— DIRECTIONS —
Render each line of the items below as a string in a JSON list, one string per line, leaving out blank lines.

— DATA PROVIDED —

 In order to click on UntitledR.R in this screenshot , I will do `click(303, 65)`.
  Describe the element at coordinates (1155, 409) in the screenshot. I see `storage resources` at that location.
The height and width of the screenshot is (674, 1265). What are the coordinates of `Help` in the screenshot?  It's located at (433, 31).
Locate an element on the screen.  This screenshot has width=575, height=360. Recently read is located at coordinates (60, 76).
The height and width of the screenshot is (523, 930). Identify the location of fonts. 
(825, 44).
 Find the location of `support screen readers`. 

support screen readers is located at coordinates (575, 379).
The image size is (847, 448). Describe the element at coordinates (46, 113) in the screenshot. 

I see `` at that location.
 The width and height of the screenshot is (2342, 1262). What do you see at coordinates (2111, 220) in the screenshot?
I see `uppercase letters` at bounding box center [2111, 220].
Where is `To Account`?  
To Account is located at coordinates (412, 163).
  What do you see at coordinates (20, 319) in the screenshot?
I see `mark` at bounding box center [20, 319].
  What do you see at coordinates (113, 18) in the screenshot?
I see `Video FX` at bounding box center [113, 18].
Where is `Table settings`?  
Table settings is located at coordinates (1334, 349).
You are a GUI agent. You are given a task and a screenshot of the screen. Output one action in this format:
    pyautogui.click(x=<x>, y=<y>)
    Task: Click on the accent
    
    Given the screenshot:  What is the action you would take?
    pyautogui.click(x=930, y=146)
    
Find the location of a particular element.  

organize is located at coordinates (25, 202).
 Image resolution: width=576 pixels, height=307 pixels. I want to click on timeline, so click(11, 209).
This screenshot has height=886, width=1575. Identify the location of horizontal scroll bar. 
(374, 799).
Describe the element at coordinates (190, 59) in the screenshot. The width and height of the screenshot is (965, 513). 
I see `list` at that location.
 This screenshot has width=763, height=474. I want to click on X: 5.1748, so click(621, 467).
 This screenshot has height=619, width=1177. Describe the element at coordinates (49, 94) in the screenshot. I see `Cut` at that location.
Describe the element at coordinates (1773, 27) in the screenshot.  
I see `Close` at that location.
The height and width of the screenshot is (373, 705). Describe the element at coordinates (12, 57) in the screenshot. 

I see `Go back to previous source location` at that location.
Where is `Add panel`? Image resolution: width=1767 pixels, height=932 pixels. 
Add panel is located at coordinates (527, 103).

— RESPONSE BELOW —
[
  " In order to click on UntitledR.R in this screenshot , I will do `click(303, 65)`.",
  "  Describe the element at coordinates (1155, 409) in the screenshot. I see `storage resources` at that location.",
  "The height and width of the screenshot is (674, 1265). What are the coordinates of `Help` in the screenshot?  It's located at (433, 31).",
  "Locate an element on the screen.  This screenshot has width=575, height=360. Recently read is located at coordinates (60, 76).",
  "The height and width of the screenshot is (523, 930). Identify the location of fonts. ",
  "(825, 44).",
  " Find the location of `support screen readers`. ",
  "support screen readers is located at coordinates (575, 379).",
  "The image size is (847, 448). Describe the element at coordinates (46, 113) in the screenshot. ",
  "I see `` at that location.",
  " The width and height of the screenshot is (2342, 1262). What do you see at coordinates (2111, 220) in the screenshot?",
  "I see `uppercase letters` at bounding box center [2111, 220].",
  "Where is `To Account`?  ",
  "To Account is located at coordinates (412, 163).",
  "  What do you see at coordinates (20, 319) in the screenshot?",
  "I see `mark` at bounding box center [20, 319].",
  "  What do you see at coordinates (113, 18) in the screenshot?",
  "I see `Video FX` at bounding box center [113, 18].",
  "Where is `Table settings`?  ",
  "Table settings is located at coordinates (1334, 349).",
  "You are a GUI agent. You are given a task and a screenshot of the screen. Output one action in this format:",
  "    pyautogui.click(x=<x>, y=<y>)",
  "    Task: Click on the accent",
  "    Given the screenshot:  What is the action you would take?",
  "    pyautogui.click(x=930, y=146)",
  "Find the location of a particular element.  ",
  "organize is located at coordinates (25, 202).",
  " Image resolution: width=576 pixels, height=307 pixels. I want to click on timeline, so click(11, 209).",
  "This screenshot has height=886, width=1575. Identify the location of horizontal scroll bar. ",
  "(374, 799).",
  "Describe the element at coordinates (190, 59) in the screenshot. The width and height of the screenshot is (965, 513). ",
  "I see `list` at that location.",
  " This screenshot has width=763, height=474. I want to click on X: 5.1748, so click(621, 467).",
  " This screenshot has height=619, width=1177. Describe the element at coordinates (49, 94) in the screenshot. I see `Cut` at that location.",
  "Describe the element at coordinates (1773, 27) in the screenshot.  ",
  "I see `Close` at that location.",
  "The height and width of the screenshot is (373, 705). Describe the element at coordinates (12, 57) in the screenshot. ",
  "I see `Go back to previous source location` at that location.",
  "Where is `Add panel`? Image resolution: width=1767 pixels, height=932 pixels. ",
  "Add panel is located at coordinates (527, 103)."
]